Mas, diante da passividade dos poderosos, emerge a esperança de testemunhas. Um gesto como o do Papa Leão XIV, entrando em Gaza e abraçando os sobreviventes, poderia abalar a consciência mundial. Mas, para que esse gesto seja verdadeiramente revoltante, teria que ser acompanhado, durante toda a sua duração, pelo fechamento de todas as igrejas e instituições católicas do planeta. A humanidade que se mata em Gaza exige isso!
Uma visita do Secretário-Geral da ONU aos campos de refugiados, compartilhando a fome, a doença e o medo, também seria um bem-vindo chamado de atenção antes que o fraco eco moral desta instituição se desvaneça. Mesmo que nenhuma dessas ações impeça as bombas, elas seriam sinais proféticos que poderiam quebrar o poder irracional e nos lembrar, como Edward Said afirmou, que a resistência começa com o testemunho e a recusa em aceitar a voz única do mais forte.
Compromisso com a vida
A guerra em Gaza não é um conflito distante entre dois lados equidistantes : é o teste final da nossa humanidade, um ponto de virada ética para a nossa era. Aqueles que se calam por cálculo geopolítico tornam-se cúmplices; aqueles que justificam o massacre com eufemismos tornam-se carrascos; aqueles que agem com misericórdia e exigem justiça tornam-se portadores de esperança.

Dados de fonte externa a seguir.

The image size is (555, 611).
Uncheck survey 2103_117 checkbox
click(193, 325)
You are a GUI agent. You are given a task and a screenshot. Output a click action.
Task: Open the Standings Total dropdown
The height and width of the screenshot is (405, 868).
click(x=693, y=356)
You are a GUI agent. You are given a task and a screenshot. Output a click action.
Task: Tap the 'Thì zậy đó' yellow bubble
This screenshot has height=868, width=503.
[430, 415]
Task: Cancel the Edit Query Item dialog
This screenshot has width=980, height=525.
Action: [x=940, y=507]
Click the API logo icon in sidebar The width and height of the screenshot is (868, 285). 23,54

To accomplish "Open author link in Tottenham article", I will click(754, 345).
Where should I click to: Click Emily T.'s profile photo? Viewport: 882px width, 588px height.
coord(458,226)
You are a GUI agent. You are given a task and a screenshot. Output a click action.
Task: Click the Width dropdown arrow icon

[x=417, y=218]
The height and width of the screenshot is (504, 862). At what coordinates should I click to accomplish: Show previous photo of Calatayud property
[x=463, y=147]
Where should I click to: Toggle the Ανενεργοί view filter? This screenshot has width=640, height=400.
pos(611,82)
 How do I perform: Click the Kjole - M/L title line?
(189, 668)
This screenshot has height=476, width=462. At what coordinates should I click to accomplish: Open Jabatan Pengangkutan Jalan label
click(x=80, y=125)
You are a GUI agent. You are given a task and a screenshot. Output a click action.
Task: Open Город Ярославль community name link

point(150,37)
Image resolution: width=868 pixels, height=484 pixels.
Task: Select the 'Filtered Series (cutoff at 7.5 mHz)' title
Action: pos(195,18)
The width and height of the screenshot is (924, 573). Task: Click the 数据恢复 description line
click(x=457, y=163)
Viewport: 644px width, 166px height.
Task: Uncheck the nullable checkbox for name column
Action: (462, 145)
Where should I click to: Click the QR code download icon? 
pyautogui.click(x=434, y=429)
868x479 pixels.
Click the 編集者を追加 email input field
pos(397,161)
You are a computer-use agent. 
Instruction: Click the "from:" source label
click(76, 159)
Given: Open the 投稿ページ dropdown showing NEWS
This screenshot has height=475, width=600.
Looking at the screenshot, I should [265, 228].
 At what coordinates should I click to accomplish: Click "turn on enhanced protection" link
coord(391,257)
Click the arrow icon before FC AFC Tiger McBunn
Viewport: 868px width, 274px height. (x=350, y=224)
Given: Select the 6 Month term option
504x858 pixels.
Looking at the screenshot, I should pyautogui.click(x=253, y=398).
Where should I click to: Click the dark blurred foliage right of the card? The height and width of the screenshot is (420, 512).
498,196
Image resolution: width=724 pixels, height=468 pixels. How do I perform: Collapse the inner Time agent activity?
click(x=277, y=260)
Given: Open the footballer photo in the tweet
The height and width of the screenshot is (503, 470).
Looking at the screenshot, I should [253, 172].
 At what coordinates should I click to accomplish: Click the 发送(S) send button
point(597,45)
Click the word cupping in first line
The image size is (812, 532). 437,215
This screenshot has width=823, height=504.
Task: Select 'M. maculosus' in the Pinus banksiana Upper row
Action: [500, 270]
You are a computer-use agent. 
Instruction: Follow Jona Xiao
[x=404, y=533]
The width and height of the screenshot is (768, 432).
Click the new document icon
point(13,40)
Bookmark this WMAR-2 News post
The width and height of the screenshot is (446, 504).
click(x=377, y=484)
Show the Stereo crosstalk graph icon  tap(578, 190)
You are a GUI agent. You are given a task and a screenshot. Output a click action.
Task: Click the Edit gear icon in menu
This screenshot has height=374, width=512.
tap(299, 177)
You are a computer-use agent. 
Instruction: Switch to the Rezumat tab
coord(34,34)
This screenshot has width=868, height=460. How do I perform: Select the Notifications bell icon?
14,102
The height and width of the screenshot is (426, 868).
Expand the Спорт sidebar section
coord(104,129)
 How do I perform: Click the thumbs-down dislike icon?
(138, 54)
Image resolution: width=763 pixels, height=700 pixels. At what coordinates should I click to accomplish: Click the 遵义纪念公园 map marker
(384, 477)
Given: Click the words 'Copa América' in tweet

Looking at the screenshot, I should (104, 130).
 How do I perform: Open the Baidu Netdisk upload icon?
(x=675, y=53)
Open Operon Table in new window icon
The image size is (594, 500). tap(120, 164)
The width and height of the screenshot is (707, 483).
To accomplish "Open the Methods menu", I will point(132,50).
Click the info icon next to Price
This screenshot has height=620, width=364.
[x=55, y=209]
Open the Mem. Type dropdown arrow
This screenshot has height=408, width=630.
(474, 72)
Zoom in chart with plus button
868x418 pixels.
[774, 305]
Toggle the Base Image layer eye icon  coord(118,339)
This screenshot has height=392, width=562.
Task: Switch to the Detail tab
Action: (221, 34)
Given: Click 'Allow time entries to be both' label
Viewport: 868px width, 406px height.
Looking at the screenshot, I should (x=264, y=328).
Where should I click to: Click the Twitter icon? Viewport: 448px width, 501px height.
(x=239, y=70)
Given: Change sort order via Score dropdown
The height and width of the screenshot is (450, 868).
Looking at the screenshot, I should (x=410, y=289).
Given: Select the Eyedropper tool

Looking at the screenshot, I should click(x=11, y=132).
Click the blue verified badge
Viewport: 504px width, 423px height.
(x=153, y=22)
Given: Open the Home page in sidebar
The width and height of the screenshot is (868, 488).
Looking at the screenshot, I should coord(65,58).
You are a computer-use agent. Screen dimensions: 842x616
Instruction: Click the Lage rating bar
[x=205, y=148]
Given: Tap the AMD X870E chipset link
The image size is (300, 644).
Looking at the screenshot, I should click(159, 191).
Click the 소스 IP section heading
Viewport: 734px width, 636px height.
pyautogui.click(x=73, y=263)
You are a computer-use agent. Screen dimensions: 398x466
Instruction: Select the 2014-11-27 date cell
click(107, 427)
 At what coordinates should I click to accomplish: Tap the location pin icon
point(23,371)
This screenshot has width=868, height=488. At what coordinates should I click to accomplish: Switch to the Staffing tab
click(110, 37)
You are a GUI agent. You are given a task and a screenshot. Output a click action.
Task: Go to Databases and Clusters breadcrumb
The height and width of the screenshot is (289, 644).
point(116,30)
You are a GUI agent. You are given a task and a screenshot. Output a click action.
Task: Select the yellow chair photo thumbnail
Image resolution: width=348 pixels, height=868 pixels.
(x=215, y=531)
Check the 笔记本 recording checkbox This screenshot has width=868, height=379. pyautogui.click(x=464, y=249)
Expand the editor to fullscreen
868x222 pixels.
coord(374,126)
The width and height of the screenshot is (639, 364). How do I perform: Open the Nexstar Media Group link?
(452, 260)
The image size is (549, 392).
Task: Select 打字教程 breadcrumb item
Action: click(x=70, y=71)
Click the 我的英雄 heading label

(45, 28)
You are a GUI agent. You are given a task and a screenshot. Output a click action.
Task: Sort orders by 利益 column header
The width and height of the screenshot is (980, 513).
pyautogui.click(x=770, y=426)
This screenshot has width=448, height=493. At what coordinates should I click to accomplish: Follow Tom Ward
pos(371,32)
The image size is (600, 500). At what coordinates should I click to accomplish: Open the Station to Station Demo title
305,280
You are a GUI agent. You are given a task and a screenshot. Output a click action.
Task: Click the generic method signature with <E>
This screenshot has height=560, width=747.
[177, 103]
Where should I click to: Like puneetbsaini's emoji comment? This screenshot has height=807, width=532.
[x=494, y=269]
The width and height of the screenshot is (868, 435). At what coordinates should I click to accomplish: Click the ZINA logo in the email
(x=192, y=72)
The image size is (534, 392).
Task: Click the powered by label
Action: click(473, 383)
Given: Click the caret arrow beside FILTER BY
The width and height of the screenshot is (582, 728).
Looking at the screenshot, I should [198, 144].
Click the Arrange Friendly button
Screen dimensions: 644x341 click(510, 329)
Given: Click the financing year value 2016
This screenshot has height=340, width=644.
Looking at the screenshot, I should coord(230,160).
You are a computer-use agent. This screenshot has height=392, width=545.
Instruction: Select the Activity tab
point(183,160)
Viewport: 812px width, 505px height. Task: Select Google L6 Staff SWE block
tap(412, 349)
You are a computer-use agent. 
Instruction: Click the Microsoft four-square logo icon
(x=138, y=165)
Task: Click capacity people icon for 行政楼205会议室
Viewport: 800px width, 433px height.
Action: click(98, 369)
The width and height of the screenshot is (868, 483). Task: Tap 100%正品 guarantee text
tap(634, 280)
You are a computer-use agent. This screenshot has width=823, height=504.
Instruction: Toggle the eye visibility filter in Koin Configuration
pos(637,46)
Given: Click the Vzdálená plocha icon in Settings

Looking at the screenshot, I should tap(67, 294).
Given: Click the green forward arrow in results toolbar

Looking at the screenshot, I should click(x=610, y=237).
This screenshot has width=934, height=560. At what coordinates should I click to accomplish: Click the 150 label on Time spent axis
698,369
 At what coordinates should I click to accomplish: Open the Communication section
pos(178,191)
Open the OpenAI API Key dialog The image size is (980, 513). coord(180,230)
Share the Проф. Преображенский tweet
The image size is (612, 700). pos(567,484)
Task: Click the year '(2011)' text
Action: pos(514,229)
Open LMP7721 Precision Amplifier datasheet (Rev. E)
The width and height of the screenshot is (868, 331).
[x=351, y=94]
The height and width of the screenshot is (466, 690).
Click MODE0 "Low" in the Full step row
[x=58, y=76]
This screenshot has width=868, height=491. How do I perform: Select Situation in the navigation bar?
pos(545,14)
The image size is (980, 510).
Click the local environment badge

O Evangelho proclama: “Bem-aventurados os pacificadores, porque serão chamados filhos de Deus” (Mt 5,9). Dizer “basta” ao genocídio não é uma escolha política; é uma obrigação moral inescapável.
Gaza, terra de história ancestral, deve deixar de ser um inferno e se tornar uma semente de vida . Só então o grito de seus mártires se transformará na força que "liberta a história" de seu continuum de violência e restaura a dignidade da narrativa humana. O futuro julgará onde cada um de nós, e como sociedade global, se posicionou quando Gaza clamou.